Litigation claims department enforcement is lax

BY RICHARD KHAVKINE | 1/20/2023

The city Department of Buildings is jeopardizing city residents’ safety by condoning the installation of gas lines by unlicensed plumbers and other workers, a lawsuit by the plumbers union is alleging.  

Plumbers Local 1’s action says that the union has been alerting the DOB to “substantial and

troubling evidence of wholesale non-compliance” with city laws. The union also claims to have possible evidence of laborers’ forged licenses and other sham records. 

The suit, filed in Manhattan Supreme Court last month, alleges that the DOB “willfully refuses to enforce gas and welder qualification requirements that ensure that only the most well-trained, competent welders perform dangerous gas pipe welding and installation” in city buildings. Some of those requirements were enacted following deadly gas explosions in Harlem in 2014 and in the East Village in 2015. 

A city statute enacted in 2020 mandates that gas work must be performed by or directly supervised by persons who hold proper licenses and have requisite qualifications. The suit contends that the DOB has “demonstrated hostility” to the qualification requirements and has not enforced them. 

‘We’re not detectives’

The Article 78 proceeding contends that the DOB has approved hundreds of gas authorization requests without documentation that qualified and certified welders performed the work. 

The department “also routinely approves gas requests when its own records conclusively demonstrate that the welder identified as having performed the work does not possess a legally required gas qualification or appropriate welder’s certification,” the suit says. 

According to an affidavit by a paralegal, a DOB chief admitted that the department does not check whether contractors performing gas work submit required documentation. “We’re not detectives,” the chief told the paralegal.  

According to the DOB, it is up to licensed master plumbers to ensure that workers are properly qualified. 

“The safety of our fellow New Yorkers is our highest priority, which is why New York City has among the most stringent gas safety requirements anywhere in the Country. DOB only issues permits for gas-related work to Licensed Master Plumbers. These plumbers are legally responsible to ensure that the permitted gas work is performed by themselves or by qualified individuals under their direct and continued supervision,” Andrew Rudansky, a DOB spokesperson, said in a statement. 

“New and modified gas piping work undergoes inspections and pressure testing in the presence of a DOB inspector prior to gas service being authorized,” he added. 

The suit argues that the department’s disregard of city law and of its own rules and regulations have “created a public safety time bomb.” Without implicating the DOB, it cites gas-related explosions that destroyed residential buildings in the Bronx and Brooklyn since December 2021 that have injured residents and first responders.
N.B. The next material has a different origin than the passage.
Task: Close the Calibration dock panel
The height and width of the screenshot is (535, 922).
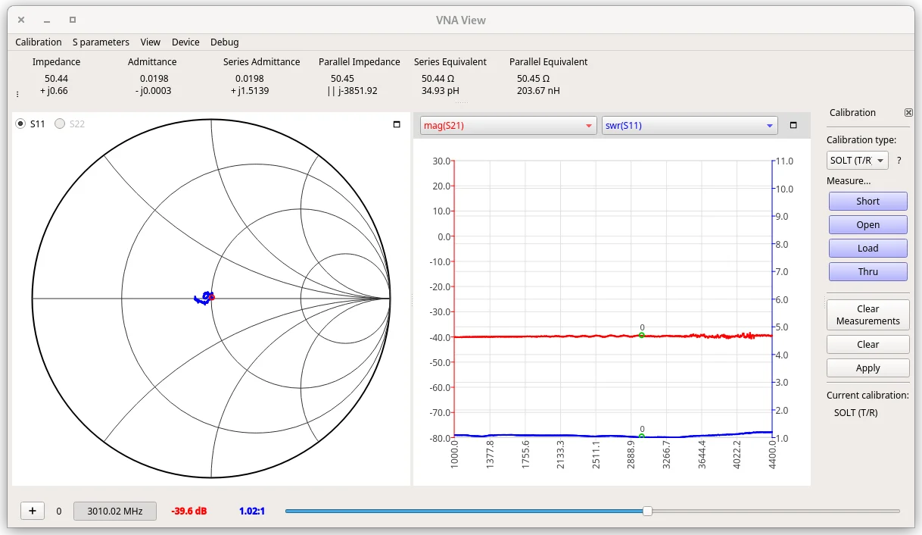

One of those, which leveled a three-story home and led to the demolition of four others, killed a 79-year-old resident. Among the buildings where the union contends unqualified workers recently performed gas work are the Ritz-Carlton New York, NoMad, on West 28th Street; an all-girls school on the Upper East Side; and large residential towers, including a 35-story luxury development under construction in Murray Hill.

The department’s disinclination to enforce rules about who does gas welding work and its de facto OK of what the suit calls “rogue contractors” penalizes Local 1’s “highly trained and competent members,” the suit goes on to say.

Plumbers Local 1’s Trade Education Fund operates a training center in Queens, jointly managed with the Association of Contracting Plumbers of the City of New York. It conducts a five-year apprenticeship program, as well as journeyman training and certification courses, and several DOB-approved certification trainings. 

According to the union, a gas pipe welder employed by a union contractor is paid a wage and benefit package worth about $114 an hour while a non-union welder is paid about $60 with no benefits.